» Work to be completed: Whenever the string "Follow" appears in a line below, please copy the line out.

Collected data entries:
━━━━━━━━━━━━━━━━━━━━

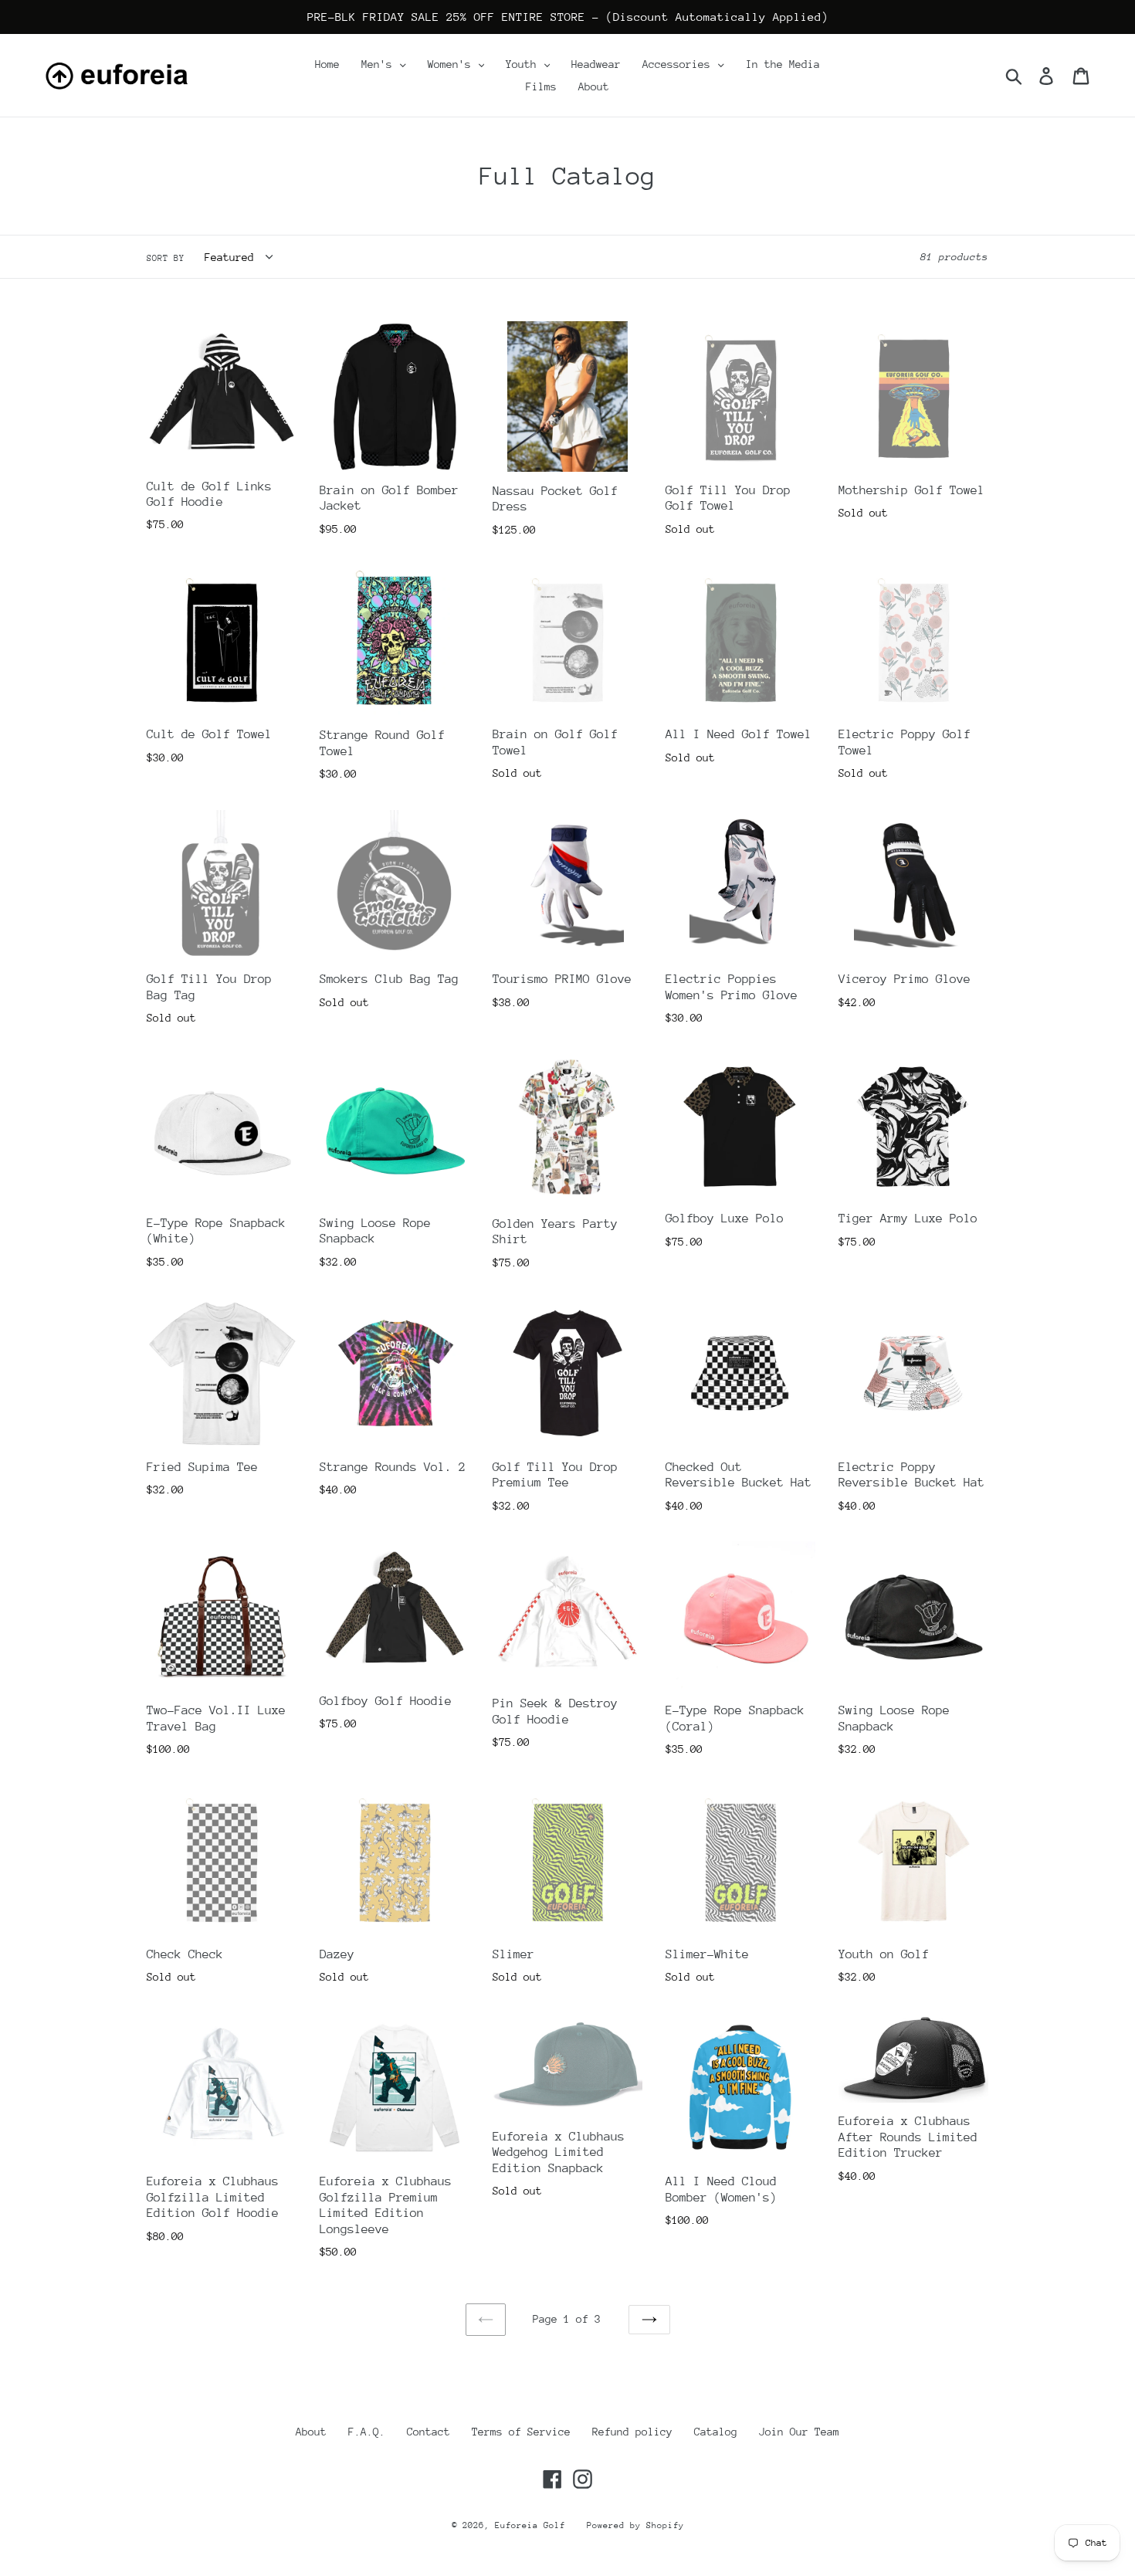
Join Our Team (799, 2431)
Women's (452, 64)
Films (541, 86)
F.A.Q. (366, 2431)
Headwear (596, 64)
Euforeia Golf (530, 2525)
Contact (428, 2431)
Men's (379, 64)
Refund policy (632, 2431)
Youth (524, 64)
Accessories (679, 64)
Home (327, 64)
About (593, 86)
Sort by (166, 258)
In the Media (783, 64)
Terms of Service (521, 2431)
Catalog (715, 2431)
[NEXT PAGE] (649, 2319)
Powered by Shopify (635, 2525)
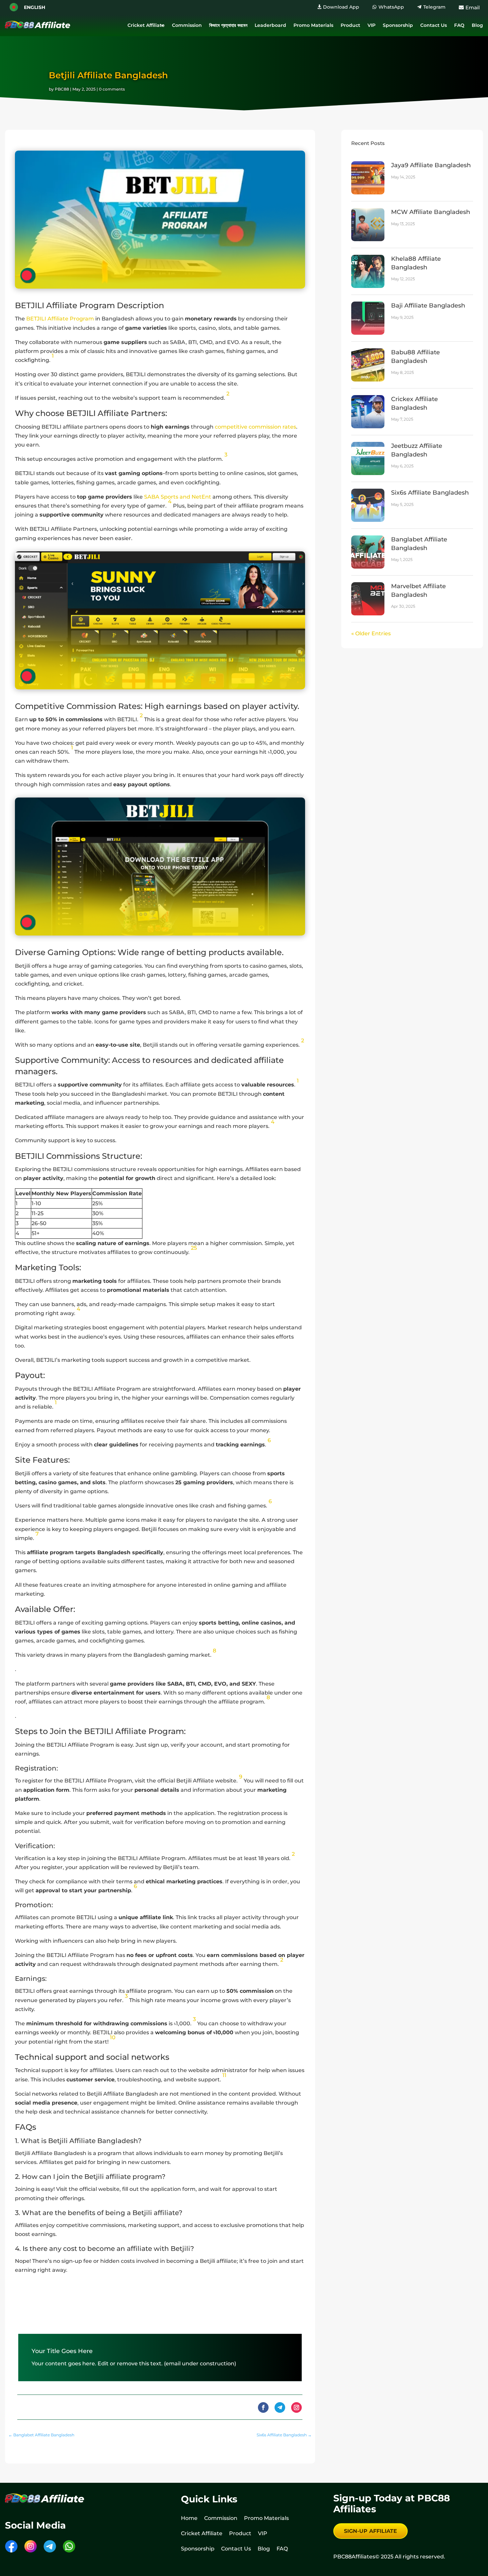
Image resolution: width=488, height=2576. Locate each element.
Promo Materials (313, 25)
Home (189, 2518)
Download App (341, 7)
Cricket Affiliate (146, 25)
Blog (477, 25)
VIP (371, 25)
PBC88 (62, 89)
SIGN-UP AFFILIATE (370, 2531)
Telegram (434, 7)
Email (472, 7)
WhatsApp (391, 7)
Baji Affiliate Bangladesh (428, 305)
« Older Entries (371, 633)
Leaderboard (270, 25)
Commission (187, 25)
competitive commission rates (255, 427)
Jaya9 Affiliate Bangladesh (431, 165)
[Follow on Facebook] (263, 2407)
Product (350, 25)
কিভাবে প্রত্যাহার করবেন (228, 25)
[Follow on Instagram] (296, 2407)
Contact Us (433, 25)
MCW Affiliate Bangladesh (430, 212)
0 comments (112, 89)
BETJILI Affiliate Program (60, 318)
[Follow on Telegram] (280, 2407)
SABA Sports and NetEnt (177, 497)
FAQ (459, 25)
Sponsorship (398, 25)
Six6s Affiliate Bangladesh (430, 492)
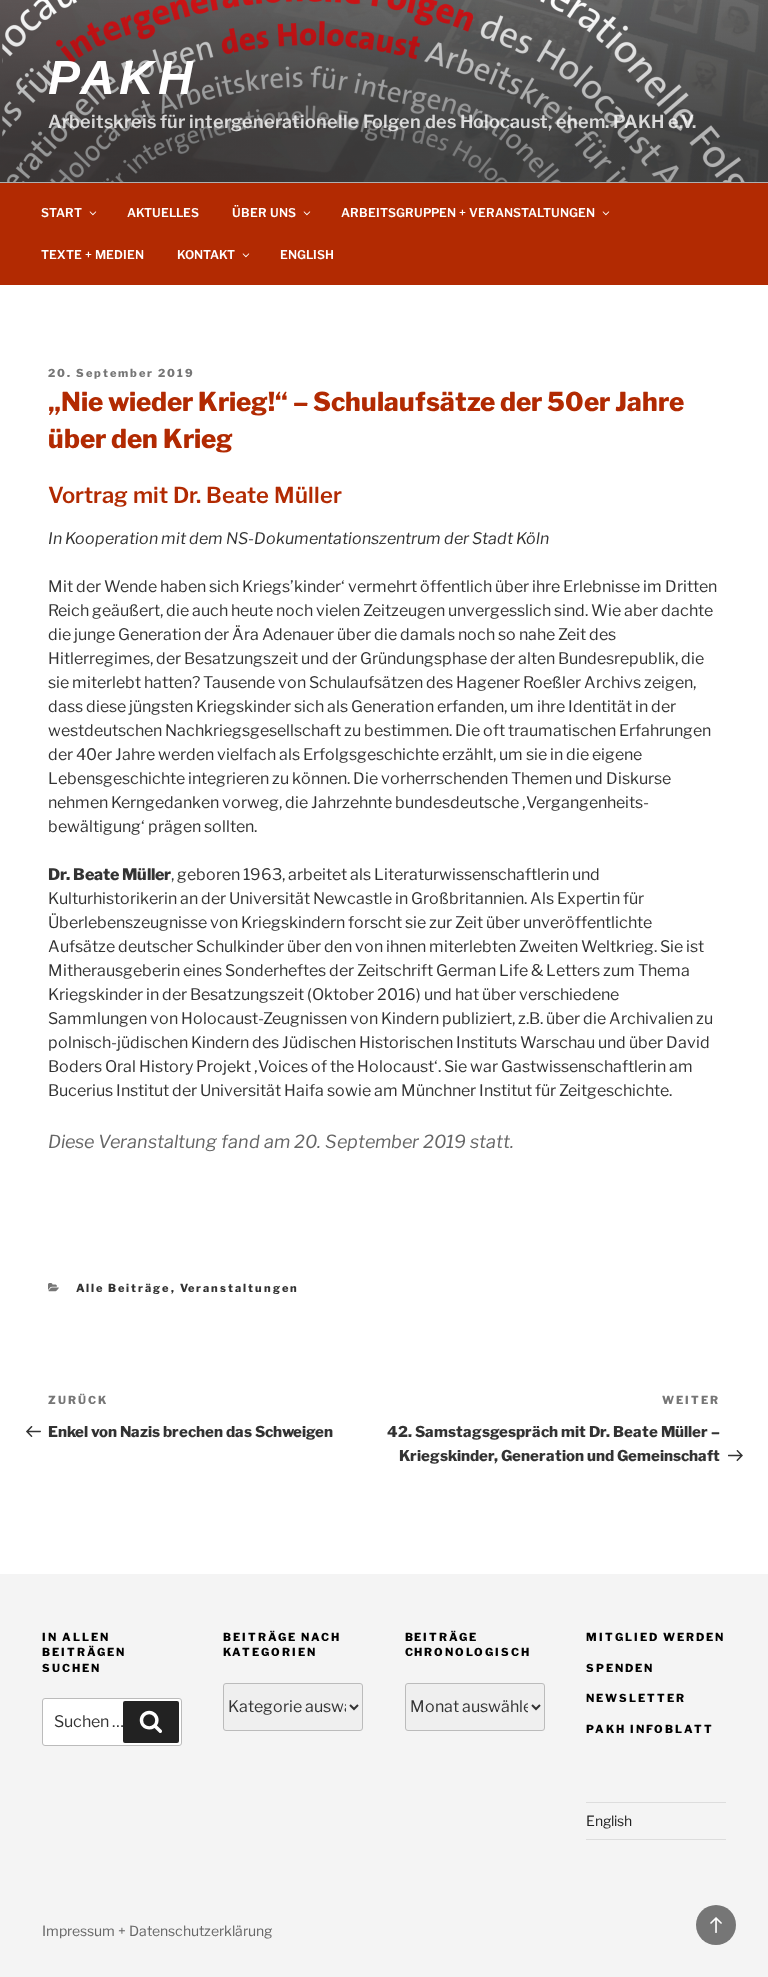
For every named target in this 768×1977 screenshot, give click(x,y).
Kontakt (206, 254)
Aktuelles (163, 212)
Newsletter (636, 1698)
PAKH (122, 77)
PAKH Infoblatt (650, 1729)
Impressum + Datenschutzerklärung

━━━━━━━━━━━━━━━━━━━━

» Exercise response:
[Follow on Facebook] (263, 2407)
[Follow on Instagram] (296, 2407)
[Follow on Telegram] (280, 2407)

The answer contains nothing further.